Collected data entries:
•••
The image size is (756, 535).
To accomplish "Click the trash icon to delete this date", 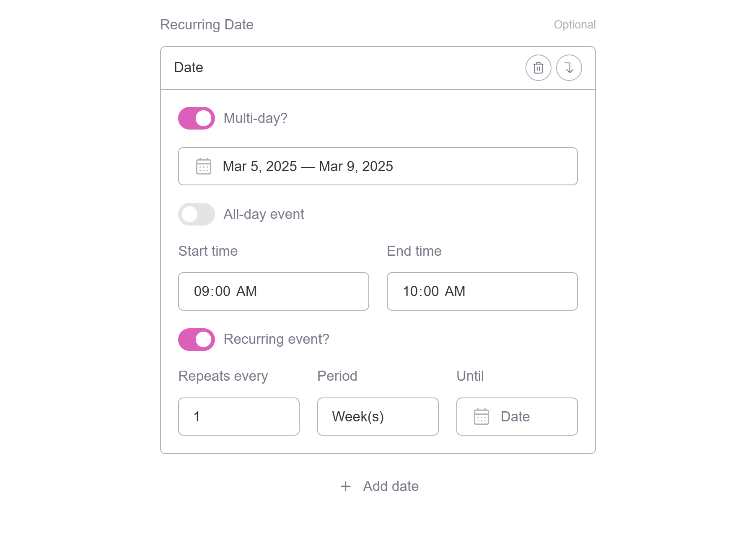I will click(538, 68).
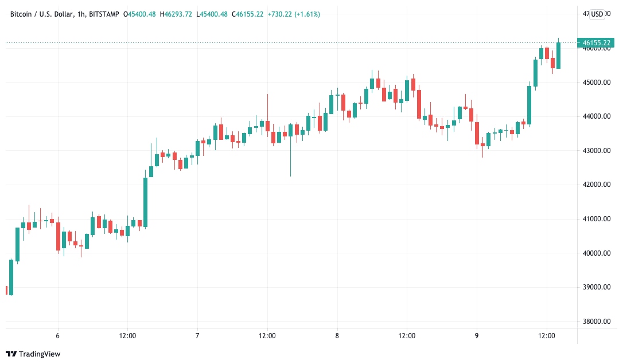The image size is (623, 364).
Task: Click the closing price value C46155.22
Action: pyautogui.click(x=247, y=14)
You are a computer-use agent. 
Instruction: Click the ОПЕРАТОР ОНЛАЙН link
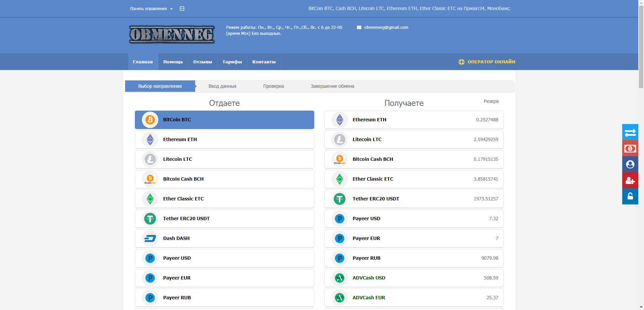pos(491,62)
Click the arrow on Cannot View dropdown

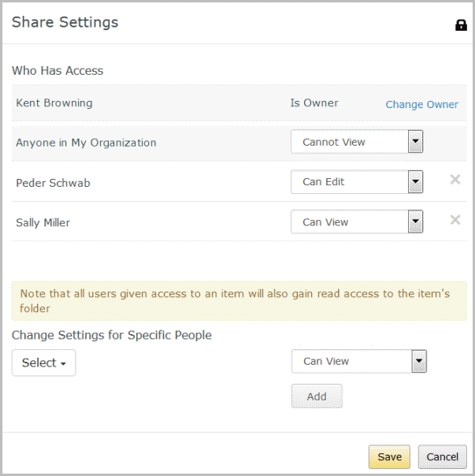point(415,142)
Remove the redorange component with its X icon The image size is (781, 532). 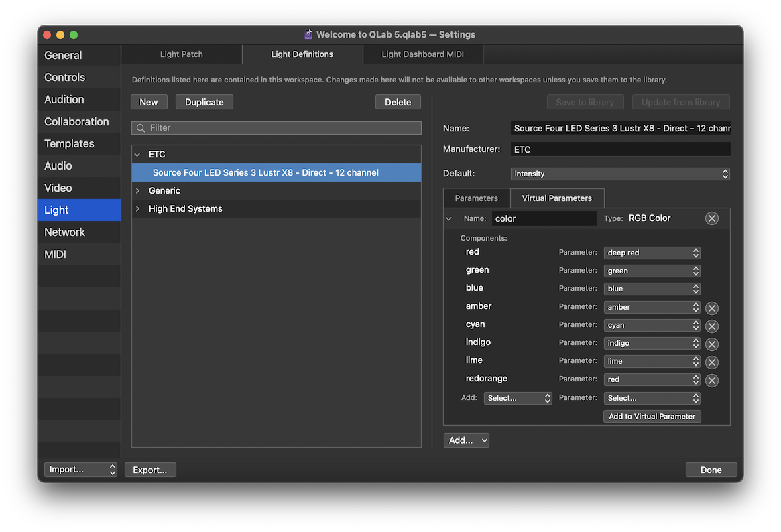[x=712, y=380]
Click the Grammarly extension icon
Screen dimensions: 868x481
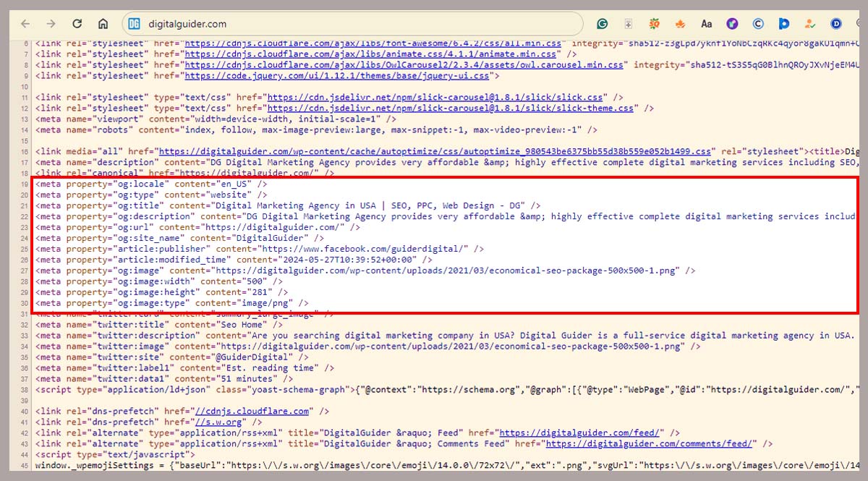tap(603, 23)
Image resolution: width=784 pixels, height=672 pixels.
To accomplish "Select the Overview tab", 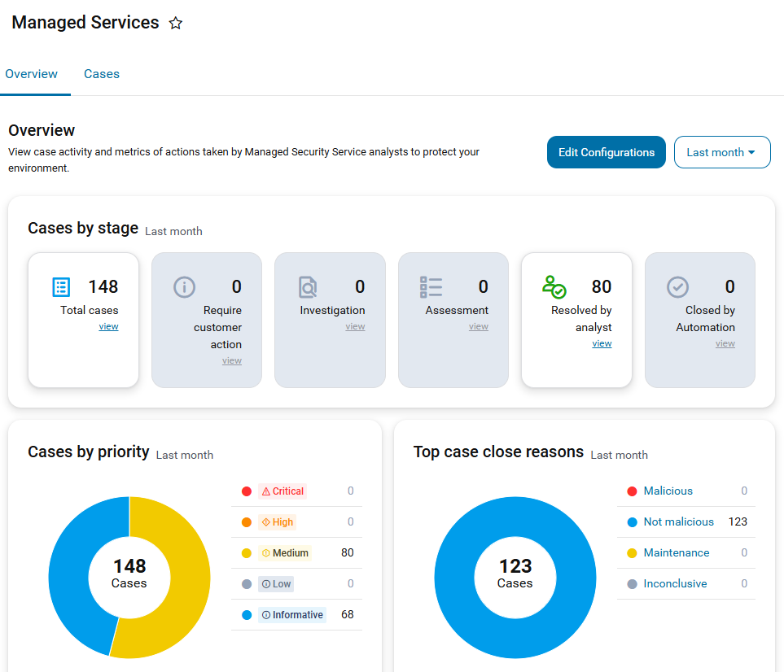I will 32,74.
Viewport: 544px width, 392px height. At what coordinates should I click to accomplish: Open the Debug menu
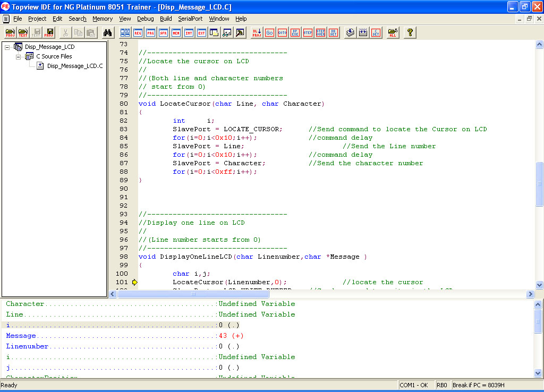[145, 19]
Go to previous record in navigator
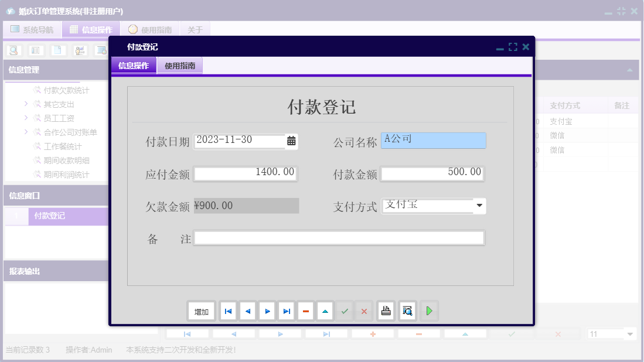 pyautogui.click(x=247, y=311)
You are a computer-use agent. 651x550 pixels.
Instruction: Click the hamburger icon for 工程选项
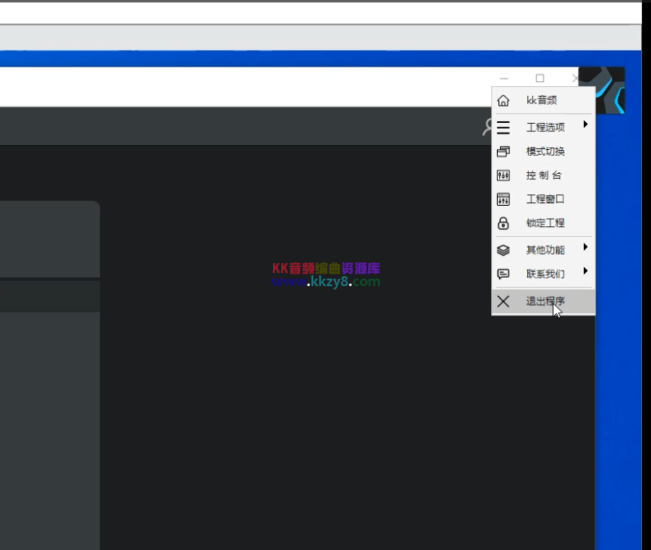tap(503, 127)
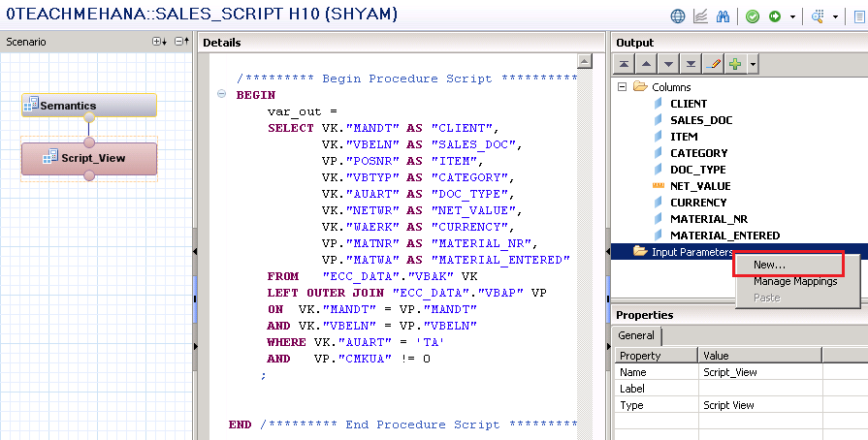Viewport: 868px width, 440px height.
Task: Open the dropdown next to the activate arrow
Action: pos(793,16)
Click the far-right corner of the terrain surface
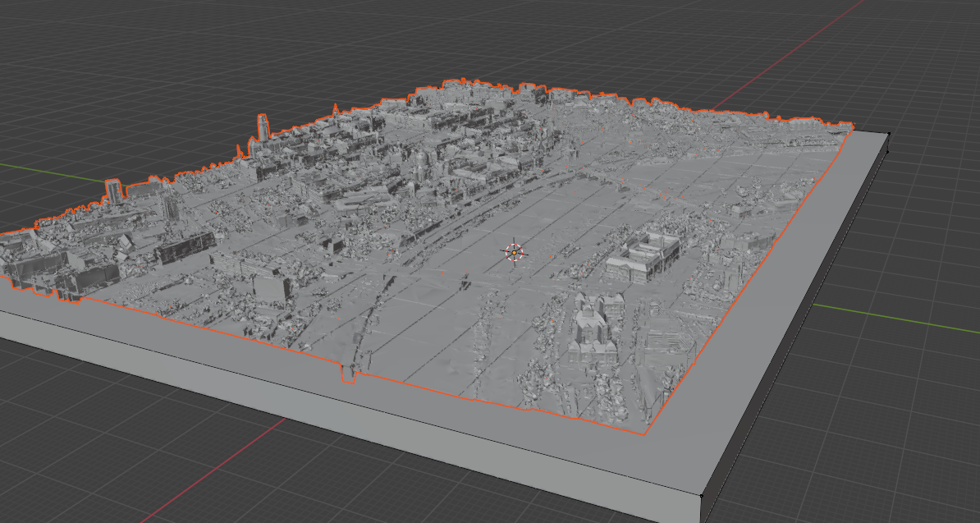The image size is (980, 523). tap(852, 127)
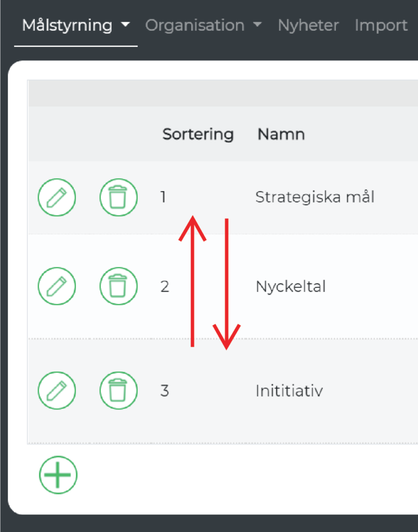Expand the Organisation dropdown menu
The image size is (418, 532).
[204, 25]
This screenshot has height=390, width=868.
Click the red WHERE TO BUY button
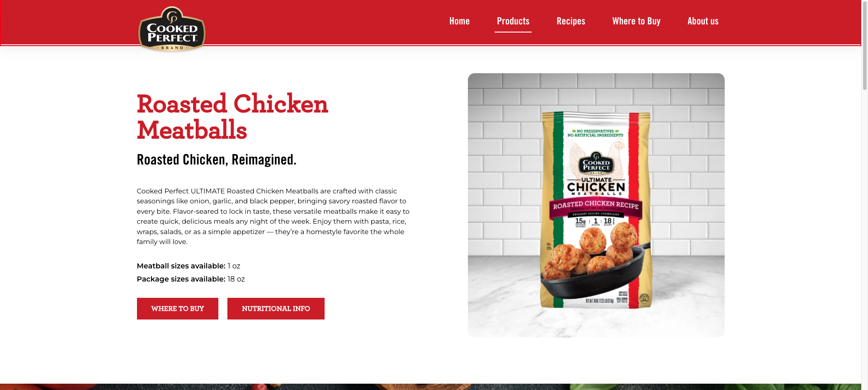tap(178, 309)
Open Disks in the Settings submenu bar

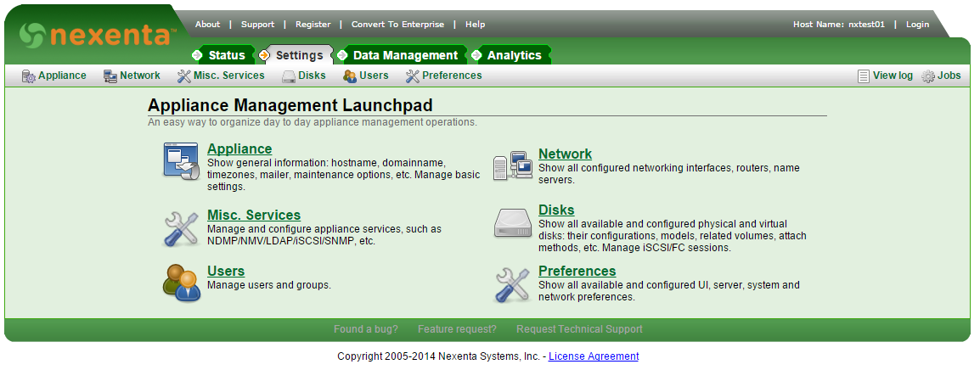tap(312, 76)
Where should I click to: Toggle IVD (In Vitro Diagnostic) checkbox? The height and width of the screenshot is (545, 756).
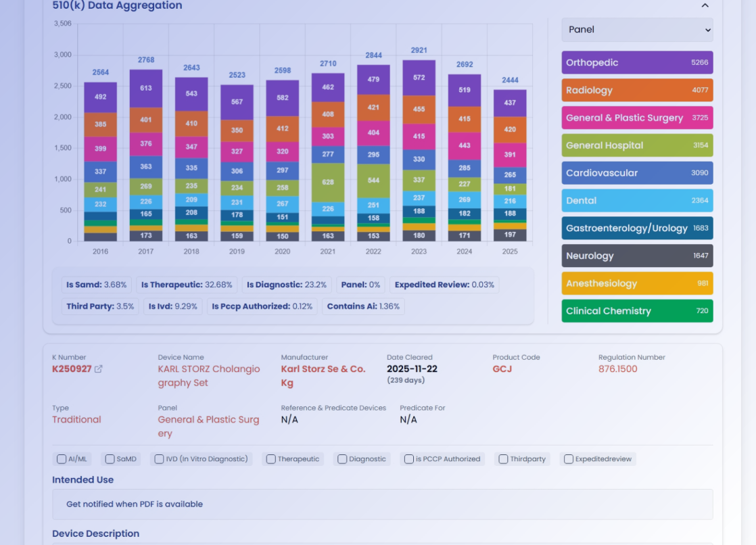[159, 459]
•••
◆ WORK ORDER: Do not include pictures. Copy only the lines running from the line with "Where should I" through the last line of the records, exactly as they appear.

◆ OUTPUT FOR THIS EXERCISE:
Where should I click to: Toggle IVD (In Vitro Diagnostic) checkbox? The height and width of the screenshot is (545, 756).
[159, 459]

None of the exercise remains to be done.